Eight Exons and the adjacent introns of the ITPKB gene were amplified by PCR. ITPKB gene cloning and DNA sequencing primers are shown in Table 3. Exons 1, 2d, 2e, 3, 4, 5, 6, 7 and 8 of the ITPKB gene were amplified by PCR in a 25-μl reaction mixture containing 2 μl of 10 μM forward and reverse primers, 2 μl of 25 mM MgCl₂, 2.5 μl of 10 × buffer, 1 μl of 10 mM dNTPs, 50 ng of genomic DNA and 0.2 μl of 1 μ μl⁻¹ AmpliTaq Gold DNA polymerase (Life Technologies, Applied Biosystems). PCR conditions were as follows: 94 °C for 5 min, followed by 35 cycles of 95 °C for 30 s (s), 60 °C for 45 s, and 72 °C for 45 s with a final 10-min extension period at 72 °C. Certain regions of exons 2a, 2b and 2c are GC rich (74% of GC). These were amplified by a GC-rich PCR Kit (Roche Life Science) according to the manufacturer's protocol. Each 25 μl PCR reaction mixture contained 2 μl of 10 μm forward and reverse primers, 1 μl of 10 mM dNTPs, 2.5 μl of 5 m GC-Rich resolution solution, 5 μl of 5x GC-rich PCR reaction buffer and 0.5 μl of GC-rich PCR enzyme. PCR conditions were as follows: 94 °C for 3 min, followed by 10 cycles of 95 °C for 30 s, 60 °C for 45 s, and 72 °C for 45 s; followed by 20 cycles of 95 °C for 30 s, 60 °C for 45 s, and 72 °C for 50 s, with a final 7-min extension period at 72 °C.
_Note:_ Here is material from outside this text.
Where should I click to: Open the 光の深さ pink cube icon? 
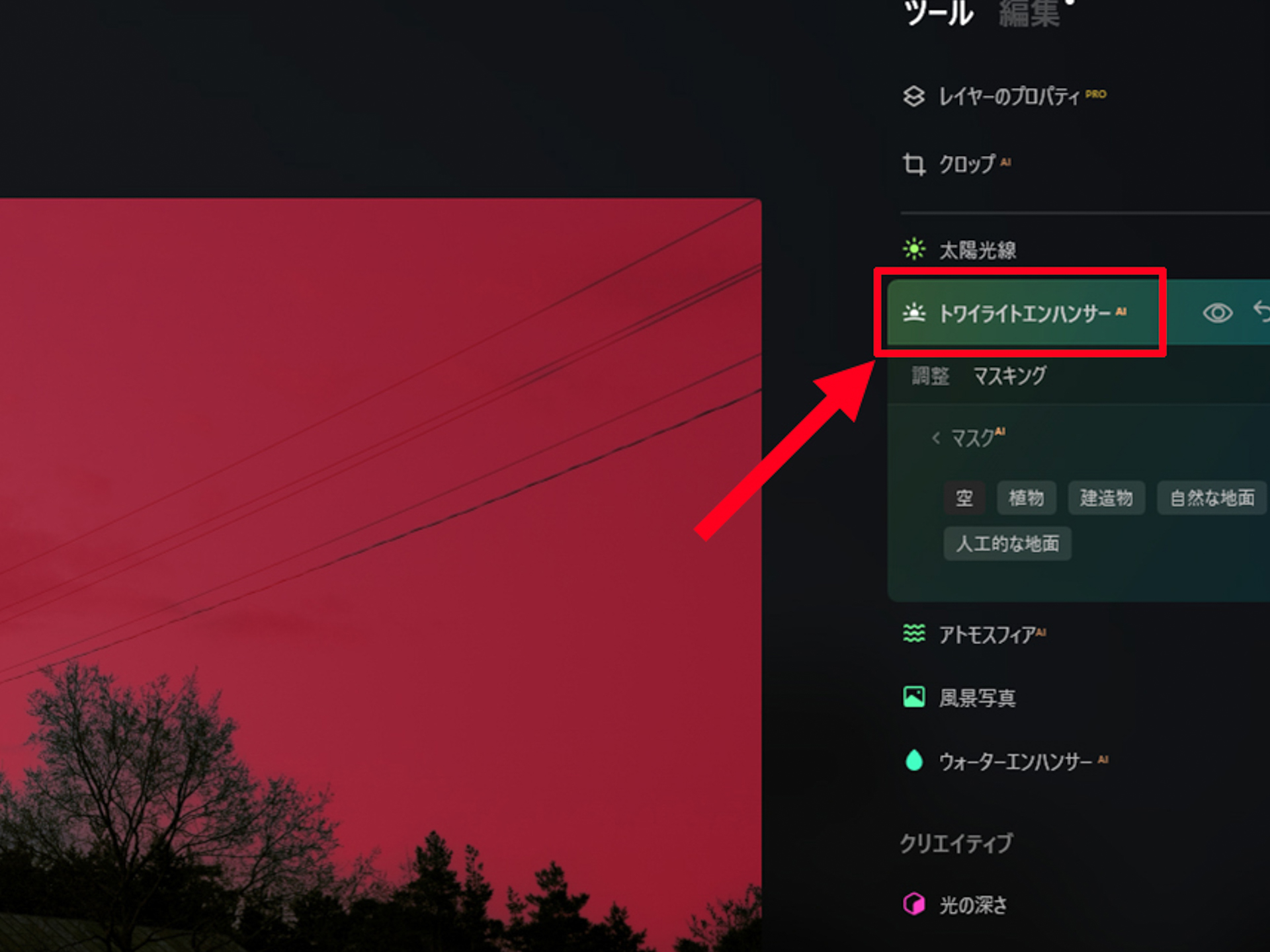tap(914, 903)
Table 3. Primers for ITPKB gene cloning and sequencing.

Location	Forward (5′→3′)	Reverse (5′→3′)	Length
Exon I	GGGCCCCTGAACCGAAGAGC	CGCCAGCAGAGCCGCCCCGAGAC	474
Exon II a	TTCTGCAGGCGACCCCCAACT	CTCAAACATGCCCACTTTCTGG	725
Exon II b	GCTATGCGCTCAATAGCCTG	CGGAGTCGGTTCCTGAAGTC	638
Exon II c	CCGGAGGAGGCCAAGAGGAAG	ACGGTGTGGCCCAGTGGATGTAAC	582
Exon II d1	AGTTACATCCACTGGGCCAC	AGATCTTTCGCAGCGTCCC	537
Exon II d2	GGGGGCGTTGGCAGCTCTCCGACAG	CCGGACTTGGGAGGGCATCACTGT	336
Exon II e	GGCAGAATGCTGGAGCCTT	CATGAGTTCTGGGCAAATCTCA	550
Exon III	CATAGGTGATGGTGGTGGCA	TCCAGAGAGGTCCGTTGTCTAT	450
Exon IV	GTGCTCAGTCCATAGCAGGG	GGAGGCTCTAATTGGTCCAACA	450
Exon V	TCGGAAAGACGTGCCTTG	CAAATGTCTGGCCTTGGG	500
Exon VI	AGGTTCAGATGGGGCTCG	GGATTACAGGCGTGAGCCAC	430
Exon VII	CTCTAGATGTCCGGCGTTTAGG	GTGCAGCGAGGGTCTGGT	343
Exon VIII	TGCAGGCACCCAACTGTC	GTAGGGTCCCCTCAGCAGC	670

PCR products were separated by electrophoresis and purified (Zymoclen gel DNA Recovery Kit, Zymo Research, Orange, CA, USA). The eight exons and adjacent intronic regions were sequenced by Retrogen, Inc. (San Diego, CA, USA). DNA sequences were analyzed for bi-directional sequence with DNASTAR Lasergene, Edit Sequence (DNASTAR, Inc., Madison, WI, USA) and the Sequence Scanner Software 1.0 (Life Technologies, Applied Biosystems).

The authors declare no conflict of interest.